10 years after: Asia out of crisis

Posted on 21 August 2007
 

 

Ten years ago, Thailand triggered an Asian economic crisis. A decade later, the five countries hardest-hit by the crisis are back on their feet.

 

In 1997, Thailand was forced to float its baht currency and appeal to the International Monetary Fund (IMF) for a bailout.

 

This triggered an economic crisis that spread tsunami-like to the economies of Indonesia, Malaysia, the Philippines and South Korea.

 

A decade later, things are looking far better, thanks to prudent fiscal policy, strong exports and a healthy influx of foreign direct investment (FDI).

 

Of the five, South Korea has made the most impressive recovery.

 

The crisis forced South Korea to open up its economy to an unprecedented degree with the reward being an inflow of FDI amounting to 102 billion dollars from 1998 to 2006, or 80 per cent of the country's inbound investments since 1962. Even so, FDI accounts for a small percentage of South Korea's gross domestic product (GDP) at 8.1 per cent in 2005.

 

For the four crisis-struck Southeast Asian nations, FDI has historically played a much more important role in their economies.

 

The so-called Little Dragons of Southeast Asia essentially owe their claws to a massive influx of FDI from Japan, and to a lesser extent South Korea and Taiwan, in the aftermath of the appreciation of the Japanese yen in the mid-1980s.

 

The East Asian investment influx was topped up by similar inflows from the United States and Europe, keen to reap the benefits of the "Asian miracle."

 

After 1997, when the miracle turned nightmare, the FDI tidal wave flowed elsewhere.
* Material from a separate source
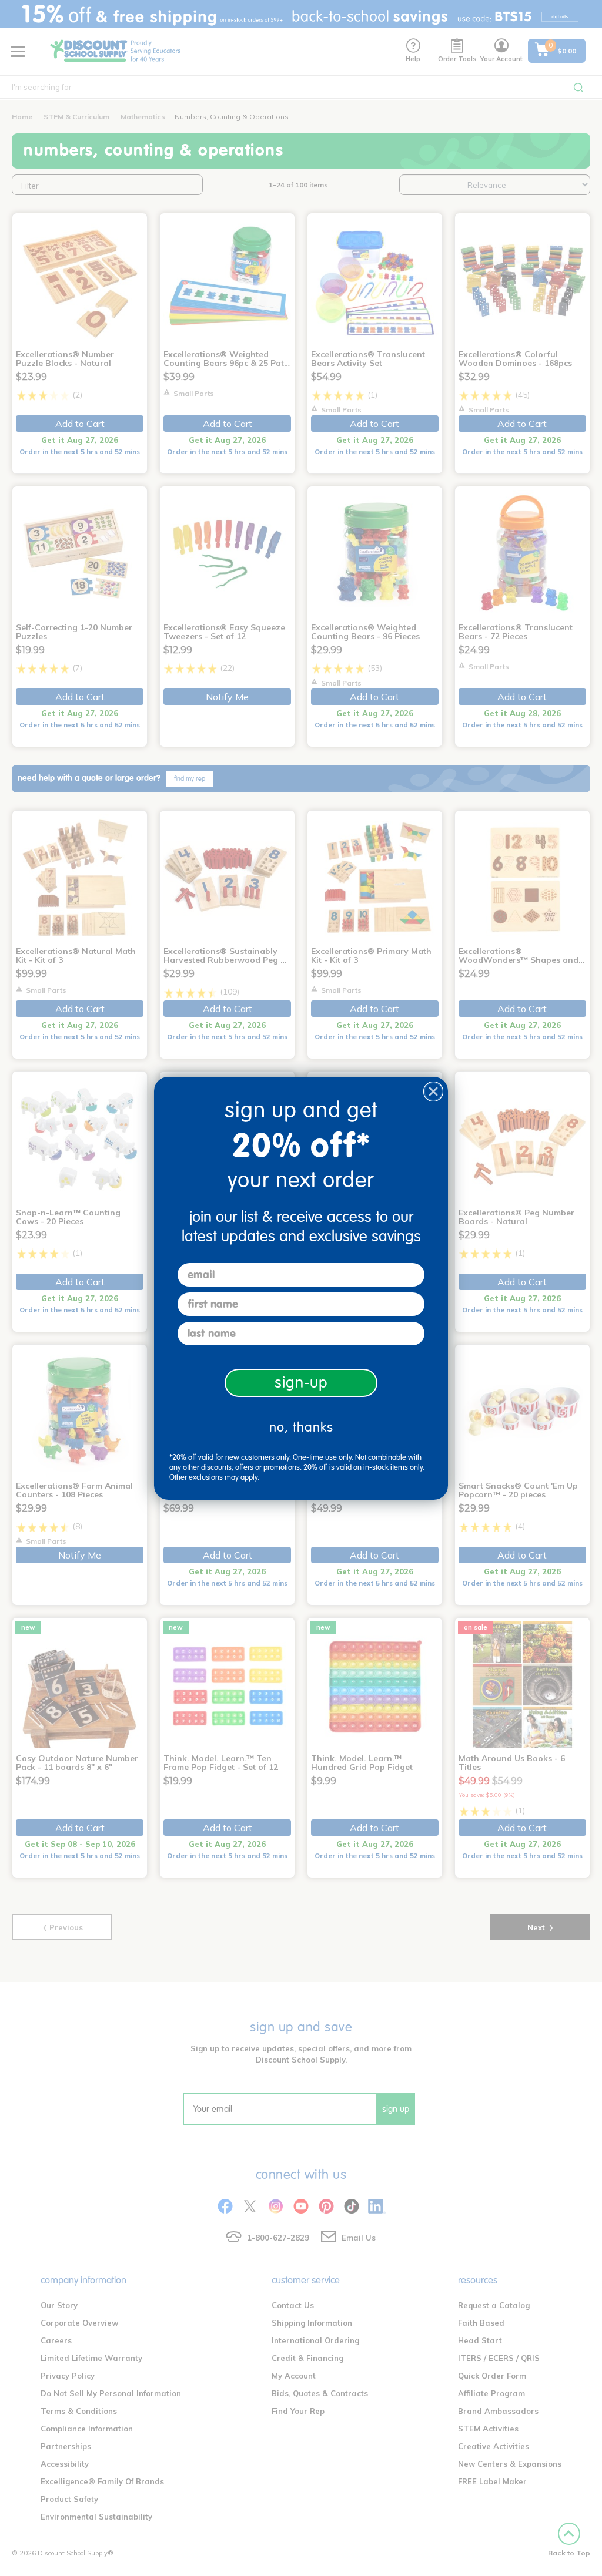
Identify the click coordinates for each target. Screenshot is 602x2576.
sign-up (301, 1382)
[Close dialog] (433, 1091)
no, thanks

Much of it has headed to China, which was largely unaffected by the Asian crisis, and to a lesser extent, India.

 

According to the United Nations Commission on Trade and Development, China and Hong Kong drew 111.4 billion dollars in FDI last year, or 14 per cent of the world total.

 

During their economic heyday from 1992 to 1997, the economies of Southeast Asia attracted 7.7 per cent of the world's FDI. Their share of the total fell to 2.9 per cent from 1999 to 2005, according to the UN commission's data.

 

Even so, FDI has played an important role in Southeast Asia's recovery and continues to act as a weathervane for when countries get their economic and political mix right.

 

Singapore, for instance, the Southeast Asian nation least affected by the regional crisis, reaped FDI inflows amounting to 66.8 billion dollars from 2004 to 2006, according to the UN commission.

 

Relatively stable Malaysia has attracted an average of 4 billion dollars in FDI each year from 2004 to 2006 and last year approved 13.5 billion dollars in new investment projects.

 

Indonesia - which suffered net outflows of FDI during its multiple crisis years of political upheaval, ethnic clashes and threats from homegrown terrorists from 1998 to 2003 - has started to see a turnaround.

 

Although much of the investments have been in coal, Indonesia has seen a net inflow of 1.9 billion dollars in 2004, followed by 5.3 billion in 2005 and 2 billion last year.

 

"Perversely, now we're the politically stable country in the region, and Thailand and the Philippines are the unstable ones from an investor's point of view," said James Castle, an investment consultant in Jakarta with more than three decades of experience in Indonesia.

 

The World Bank estimated FDI has gone from accounting for 17 per cent of Indonesia's GDP four years ago to 24 per cent in 2006.

 

The Philippines might also be turning a corner. In 2006, FDI inflows rose 27 per cent to reach 2.4 billion dollars, and during the first quarter of this year had already hit 710 million, up 19 per cent from the same period in 2006.

 

Joachim von Amsberg, World Bank country director for the Philippines, said recent fiscal and policy reforms had created "the best opportunity" for the Philippines to attract investment since the 1997 crash.

 

Even Thailand, which has suffered its fair share of political instability over the past two years, has proven an attractive FDI destination.

 

Last year, FDI inflows to Thailand amounted to 7.9 billion dollars, and although inflows are likely to fall in 2007, investment interest is picking up.

 

Thailand's Board of Investment granted privileges to 181 foreign investments worth 2 billion dollars between January to May this year, up 65 per cent in terms of value compared with the same period in 2006.

 

Most of the foreign investments in Thailand over the past decade have been in infrastructure and its key export industries - electronics, electrical appliances and the automotive industry - which account for a whopping 70 per cent of the kingdom's exports.

 

"The reason investors are in Thailand now is because we still have some advantages over China and Vietnam in terms of producing things that require more skills, but the government should be aware of the fact that if it is more profitable for them to go elsewhere, they will," warned the World Bank's country economist for Thailand, Kirida Bhaopichitr.

 

Like many others, the World Bank is urging Thailand to spend more on education, skills and research to create an innovation-led economy rather than depending on FDI, manufacturing other nation's brands and exporting them.

 

That indeed is the post-crisis challenge for all of Southeast Asia, as it was even before the crisis hit.

 

"South Korea, Taiwan and China are making tremendous efforts in science and technology, but in Southeast Asia, only Singapore has a very strong policy towards R&D," said Guy Faure, director of the Bangkok-based Research Institute on Contemporary Southeast Asia. "That's the problem with Southeast Asia."